Assignment. Only the lines from the beginning of the data through the one with "Viewport: 903px width, 547px height." belong in the answer, each retyped exactly, with pictures left out.

————

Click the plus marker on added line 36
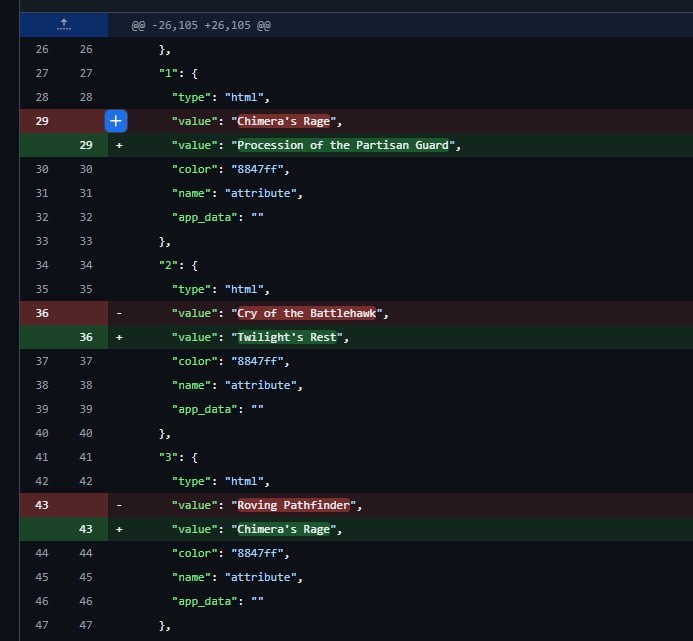pos(119,337)
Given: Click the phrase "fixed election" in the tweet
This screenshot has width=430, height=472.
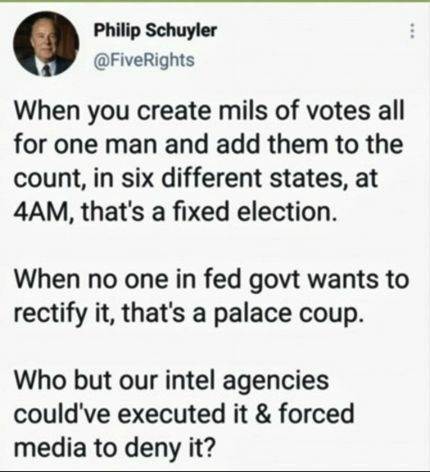Looking at the screenshot, I should coord(252,212).
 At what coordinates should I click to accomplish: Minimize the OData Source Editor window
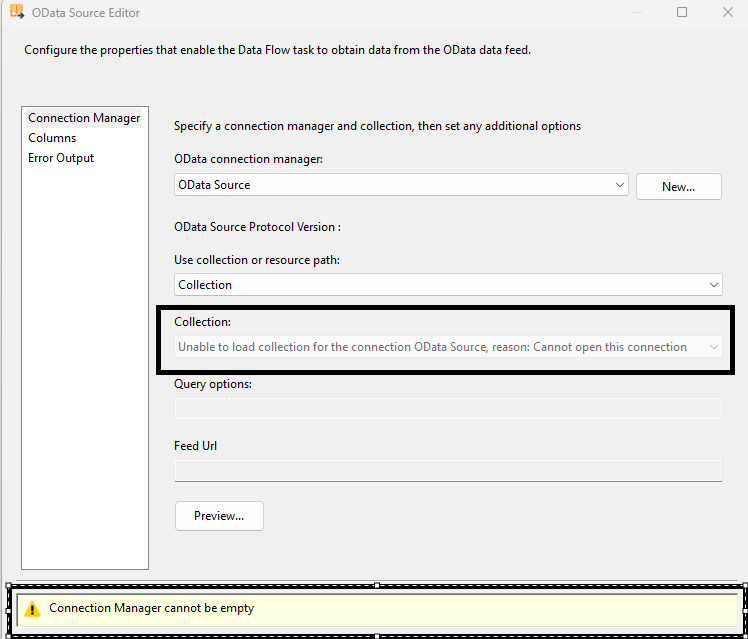(x=636, y=13)
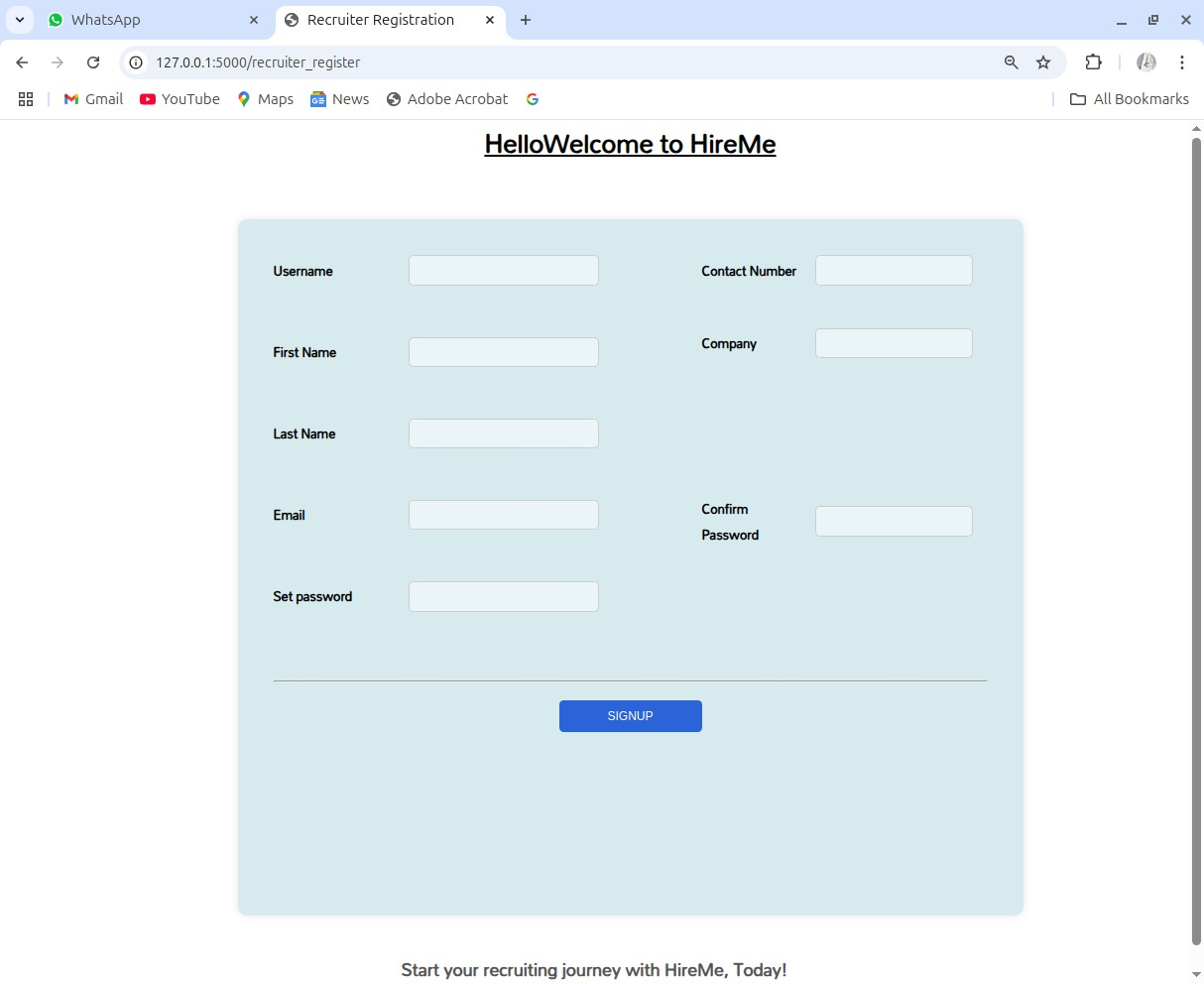The width and height of the screenshot is (1204, 984).
Task: Open the YouTube bookmark
Action: coord(180,99)
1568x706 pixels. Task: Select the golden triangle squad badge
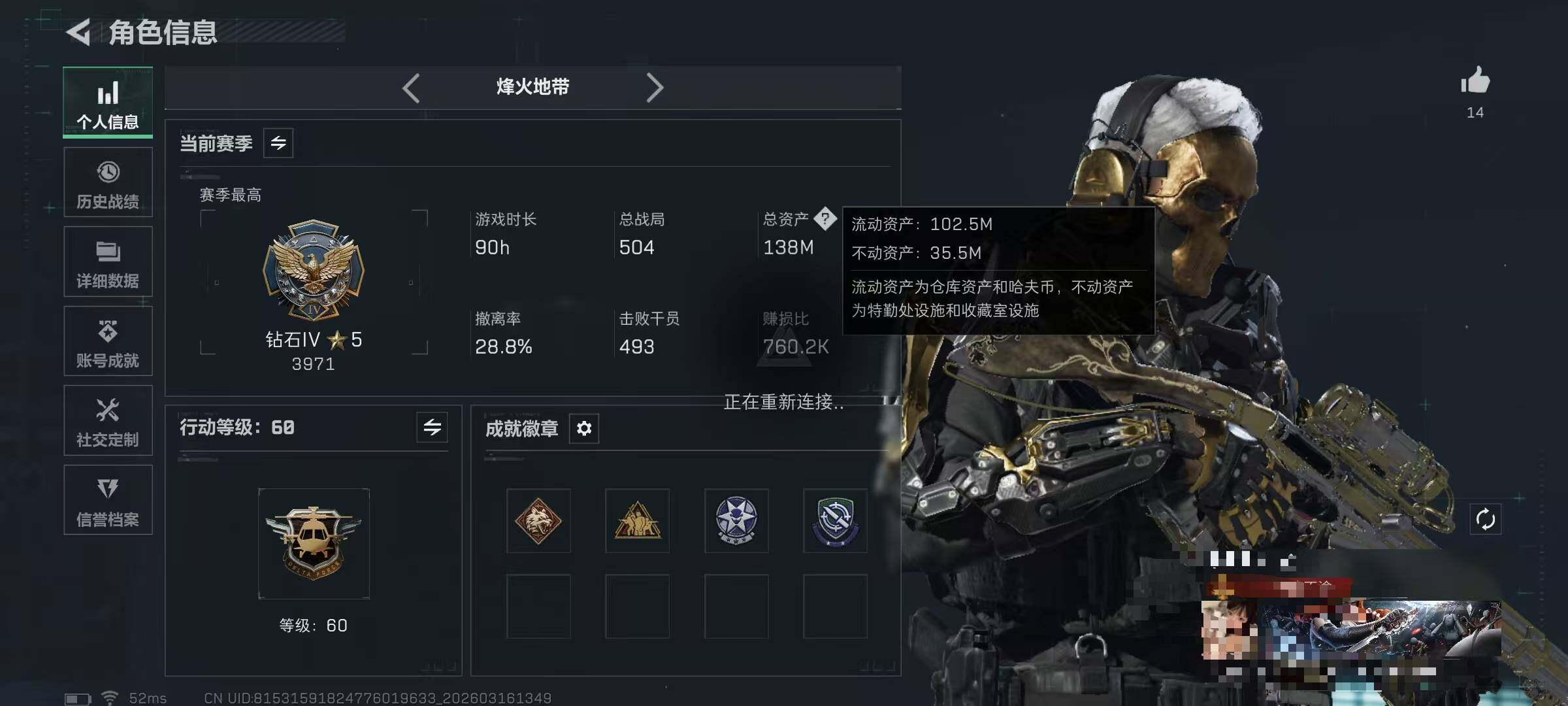[x=638, y=520]

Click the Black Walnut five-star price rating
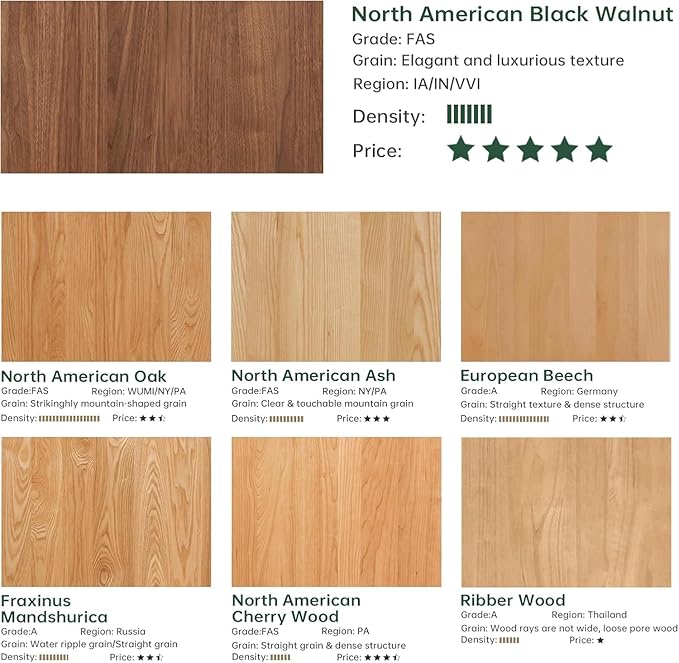[x=530, y=149]
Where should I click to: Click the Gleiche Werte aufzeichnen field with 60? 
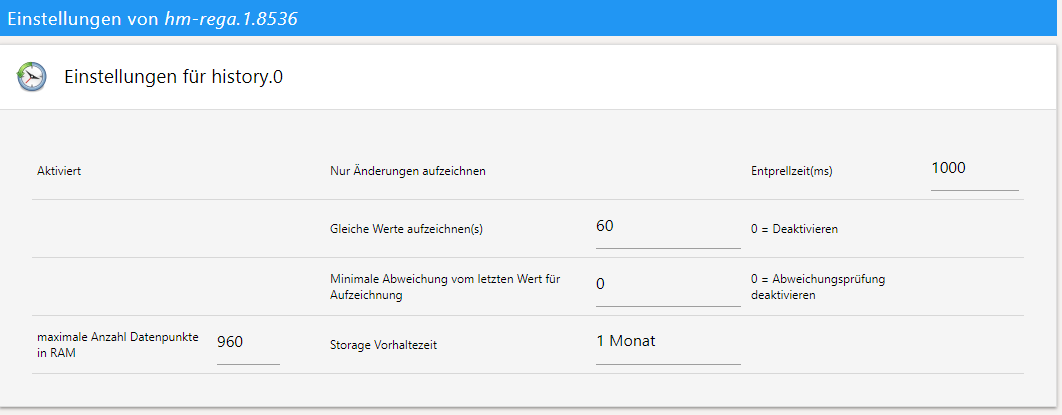pos(668,227)
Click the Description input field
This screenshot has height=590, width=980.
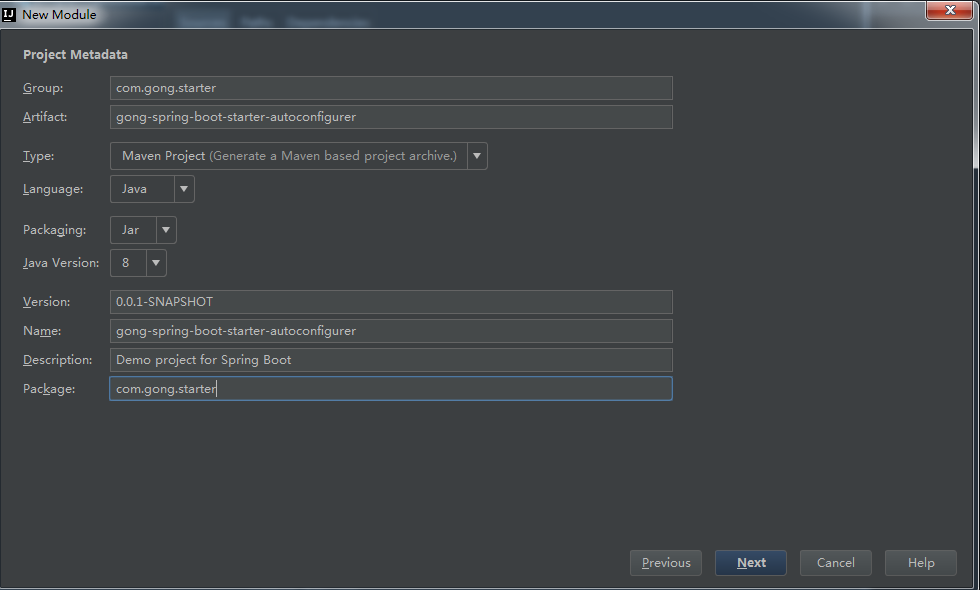391,360
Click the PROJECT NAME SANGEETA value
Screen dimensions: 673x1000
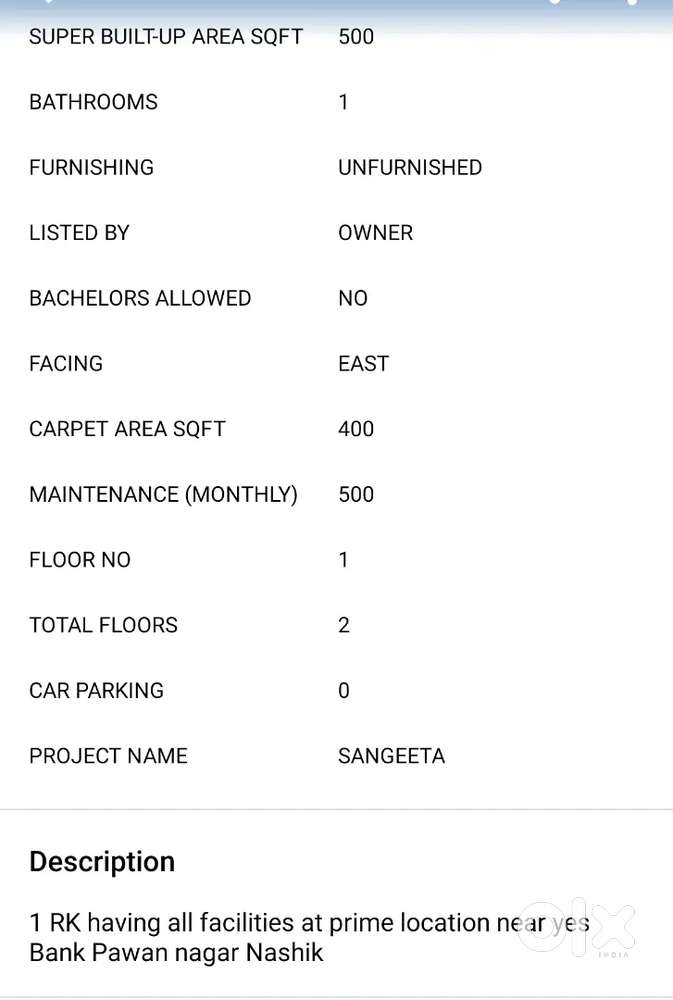[x=391, y=756]
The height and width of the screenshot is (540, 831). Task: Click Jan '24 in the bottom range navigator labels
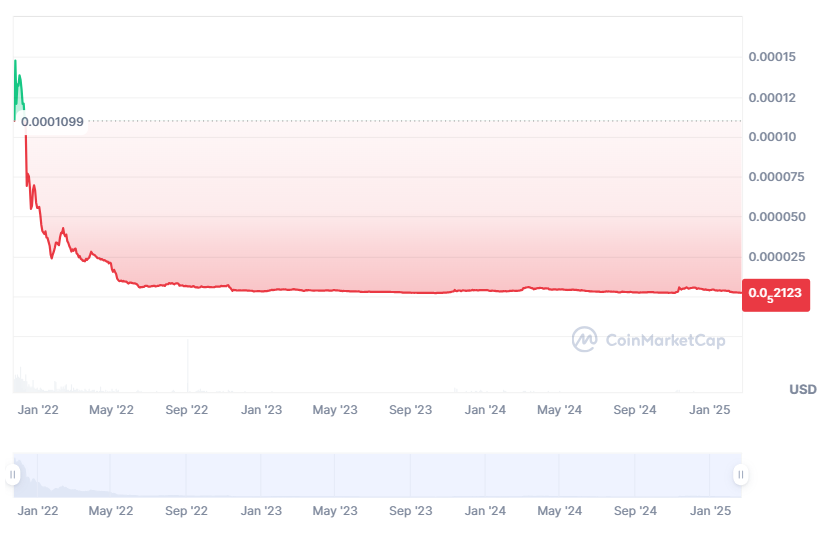click(485, 511)
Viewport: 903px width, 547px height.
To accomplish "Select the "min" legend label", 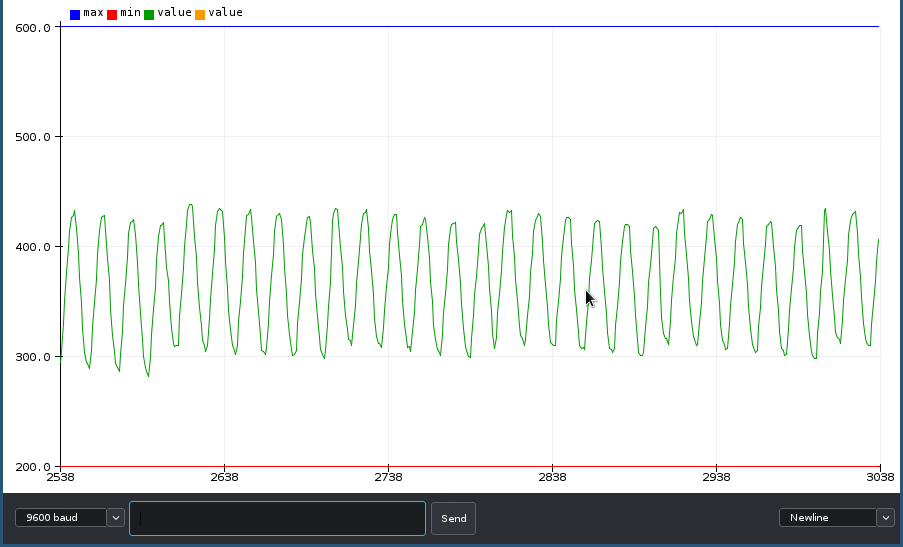I will [130, 13].
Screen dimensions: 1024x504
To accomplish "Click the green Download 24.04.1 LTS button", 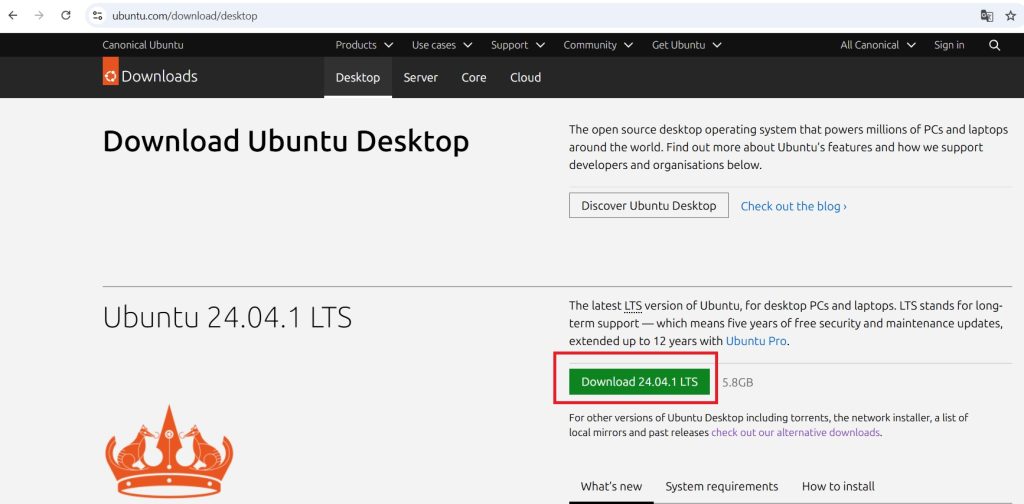I will [639, 382].
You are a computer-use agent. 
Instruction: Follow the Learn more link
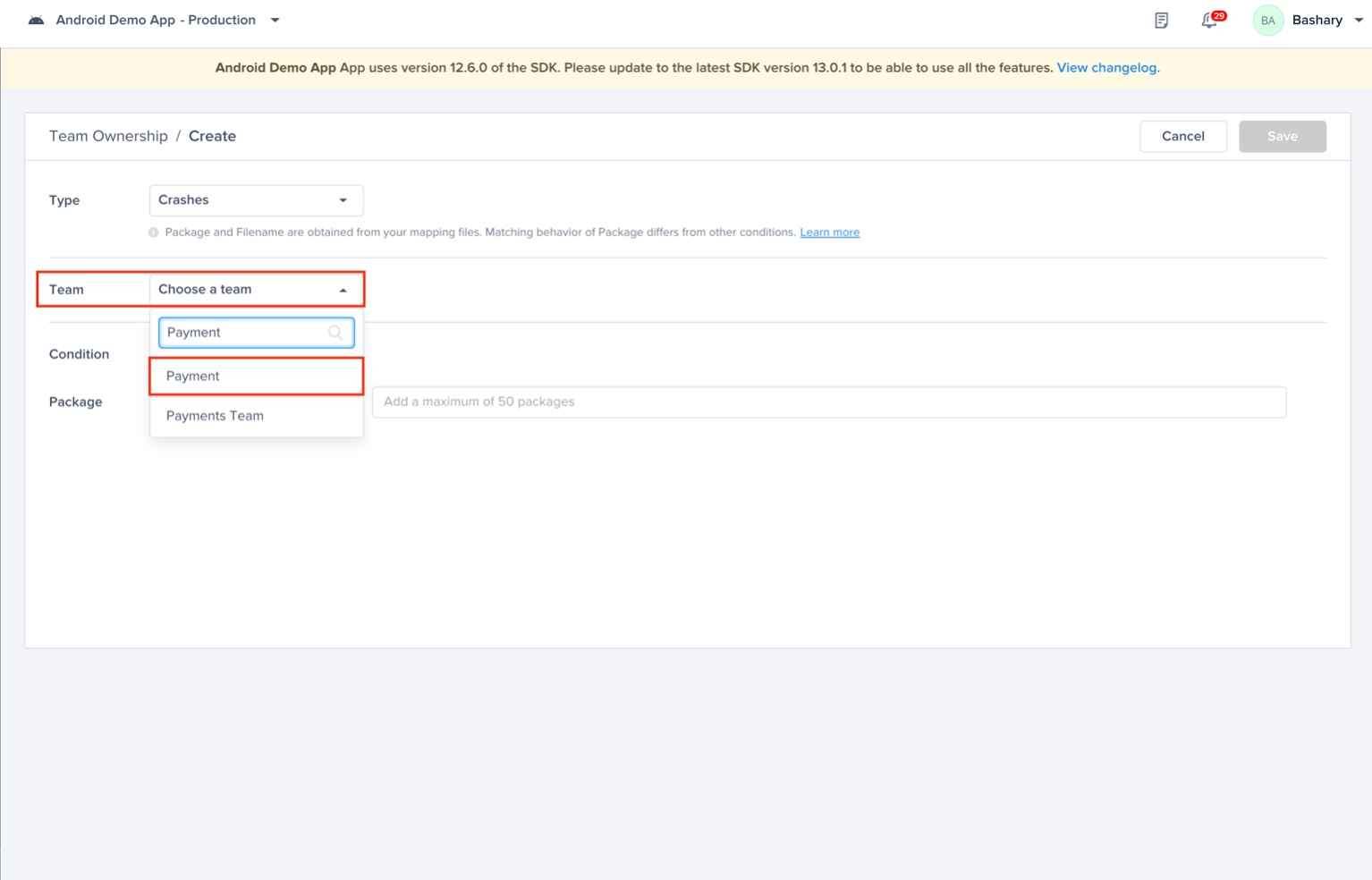click(x=829, y=233)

————

Written response.
Click the plus marker on added line 36
pos(119,337)
Given: Click the phrase "fixed election" in the tweet
This screenshot has width=430, height=472.
Looking at the screenshot, I should coord(252,212).
 At what coordinates should I click to accomplish: Minimize the OData Source Editor window
(x=636, y=13)
The width and height of the screenshot is (1204, 984).
Task: Open the YouTube bookmark
Action: coord(180,99)
1568x706 pixels. Task: Select the golden triangle squad badge
[x=638, y=520]

Click the Black Walnut five-star price rating
[x=530, y=149]
Where should I click to: Click the Gleiche Werte aufzeichnen field with 60? 
pos(668,227)
Click the Description input field
This screenshot has height=590, width=980.
391,360
Click the PROJECT NAME SANGEETA value
Screen dimensions: 673x1000
[x=391, y=756]
The height and width of the screenshot is (540, 831). Task: Click Jan '24 in the bottom range navigator labels
click(485, 511)
Viewport: 903px width, 547px height.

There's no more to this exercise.